John Wheeler once said, “Time is what keeps everything from happening at once.” I like to quote that to myself, usually around four a.m., when I’ve spent hours staring at an invisible ceiling, wondering why I remember so little of events before my fourth birthday and absolutely nothing of tomorrow’s. The sentence is short, succinct, at once profound and silly, and it provides enough comfort that I can generally roll over and drift off. Unless, of course, I’m thinking about time travel.
Thinking about time travel is almost unavoidable if you’re writing a book that involves trips to the past and future, and up until a few months ago, that’s what I thought I was doing. Then I realized my book, PLENUM, was really about time lines.

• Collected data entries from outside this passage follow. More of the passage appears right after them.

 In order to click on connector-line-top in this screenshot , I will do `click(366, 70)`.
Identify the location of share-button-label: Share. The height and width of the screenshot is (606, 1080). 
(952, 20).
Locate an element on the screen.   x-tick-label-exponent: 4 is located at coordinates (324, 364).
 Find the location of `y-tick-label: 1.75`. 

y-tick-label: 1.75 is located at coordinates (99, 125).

You know, alternate histories in the multiverse, where you just won the lottery in some of them, but you’re dead in most time lines, and in all the others, you’re lying in the dark, wishing you’d just won the lottery, or at least could stop thinking about time travel.

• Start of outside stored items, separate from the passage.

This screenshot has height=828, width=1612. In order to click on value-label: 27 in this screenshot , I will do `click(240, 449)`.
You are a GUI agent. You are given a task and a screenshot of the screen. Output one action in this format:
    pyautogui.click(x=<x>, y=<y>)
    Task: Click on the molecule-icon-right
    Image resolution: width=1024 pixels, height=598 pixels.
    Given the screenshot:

So anyway, that’s how I forgot about time travel and finally settled into a good night’s sleep. But then I started thinking about that multiverse, really thinking about an infinity of possible worlds, some of them exactly like this one. That woke me up, and believe it or not, the multiverse is worse than time travel for keeping you awake at night. Fortunately, my book also has at least five different love stories in it, and nobody ever lost sleep worrying about love, right?